** Provided records **
----------
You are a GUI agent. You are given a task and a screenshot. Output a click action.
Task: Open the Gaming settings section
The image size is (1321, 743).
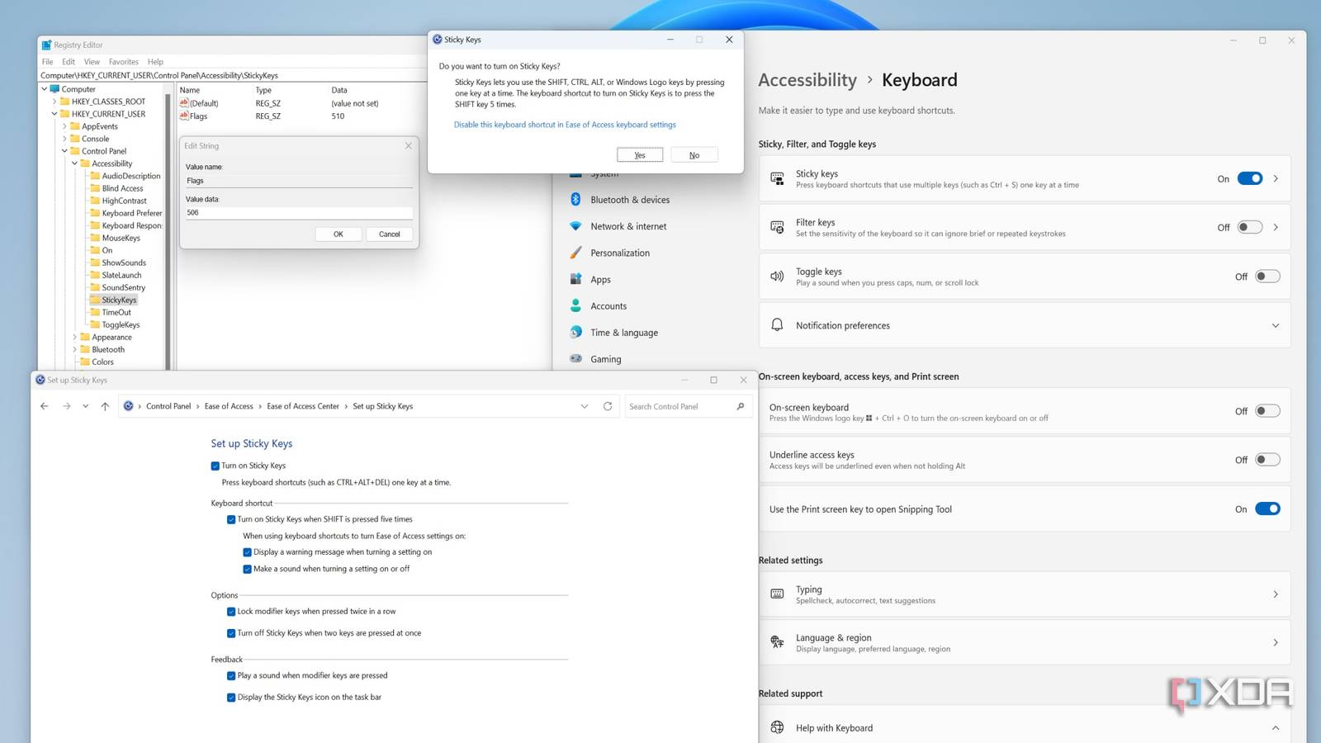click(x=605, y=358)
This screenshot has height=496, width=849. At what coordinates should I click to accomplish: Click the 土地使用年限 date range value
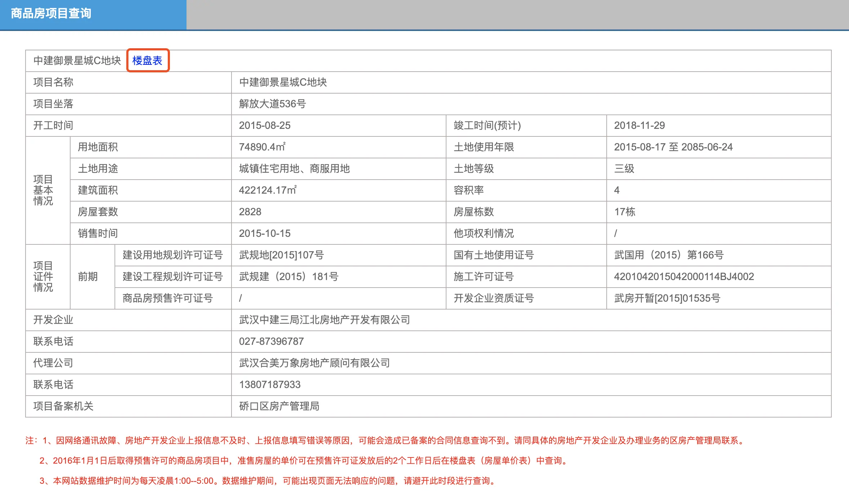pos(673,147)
----------
** Task to carry out **
If a record above contains a picture, leave the picture out and transcribe everything else exactly.

** Solution to this exercise **
You are a GUI agent. You are given a task and a screenshot. Output a click action.
Task: Open the Gaming settings section
The image size is (1321, 743).
click(x=605, y=358)
This screenshot has height=496, width=849. At what coordinates should I click to accomplish: Click the 土地使用年限 date range value
pos(673,147)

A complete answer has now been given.